On the other hand, maybe they don't read Krugman.  Whatever.

Here is a chart of daily ranges in the SP500 Index since the beginning of July.  After a deep plunge, it's been basically sideways for three months.  What can we make of it?  (Click to enlarge.)



Trend Channels

Stocks staged a terrifying drop in early August, which was the first line of a broad "W" formation which seems now to be complete.  (I'm not suggesting the "W" shape has any inherent significance - it's just an observation.)  This does give us the opportunity to look at the channels that the stock movements have defined.




The initial drop traced out a narrow channel, constructed by placing a line across the tops, then dropping a parallel line across the bottoms.  I constructed the blue upward-trending channel the same way, (which is not technically correct, since that should be done be connecting the bottoms.  Oh, well, you have to be a bit ad hoc at times; and since the lines are strictly parallel, it hardly matters.)  Another red down channel followed, and then the steeply upward green channel.

Let's pause and think about all this Greek stuff in the context of the chart.  Could that have caused one big day as the up-trend was exhausted, and then, conversely, two days of steep declines?  Believe that if you want too.  I find the proposition very difficult to swallow.  But people get paid to make that stuff up, and if your perspective is only a few days, ignorance of a bigger picture can make you susceptible to spurious assertions.

Back to the chart: for three of the "W" channels, I've also included a midline in yellow.  In the blue channel, the midline seems to offer a bit of temporary support/resistance from time it time.  Ditto, for the green channel.  Interestingly, in both of those cases, the trend faltered right at its own midline.  

To put a bigger perspective on things, I've added the outer purple trend channel, framing all of the other details.
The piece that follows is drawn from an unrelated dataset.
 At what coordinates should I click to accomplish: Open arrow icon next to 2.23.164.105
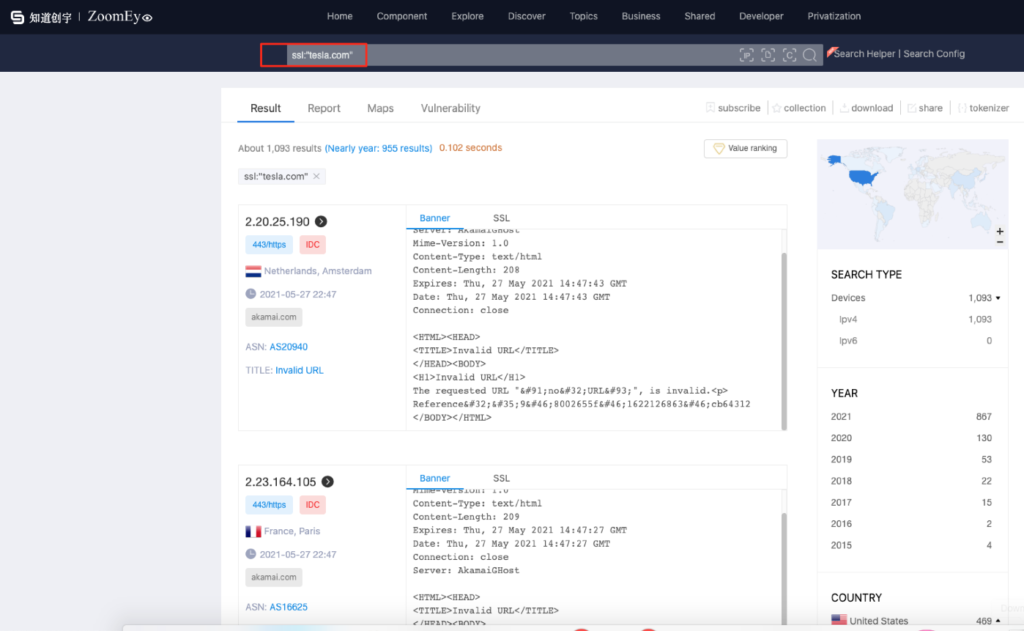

That couldn't be done until the recent top was defined.  Note that the bottoms of the "W" very cooperatively touch the bottom channel line.  Note also that the midline of the purple channel (even before we knew of its existence) was a support/resistance line.  The break of the blue channel where three midlines converge is especially intriguing.

Several weeks back, I thought that the break through the bottom of the blue channel signaled the next down phase.  This could well be the case now, but it will take a convincing break of the purple channel to validate that notion - somewhere around 1050, I suppose.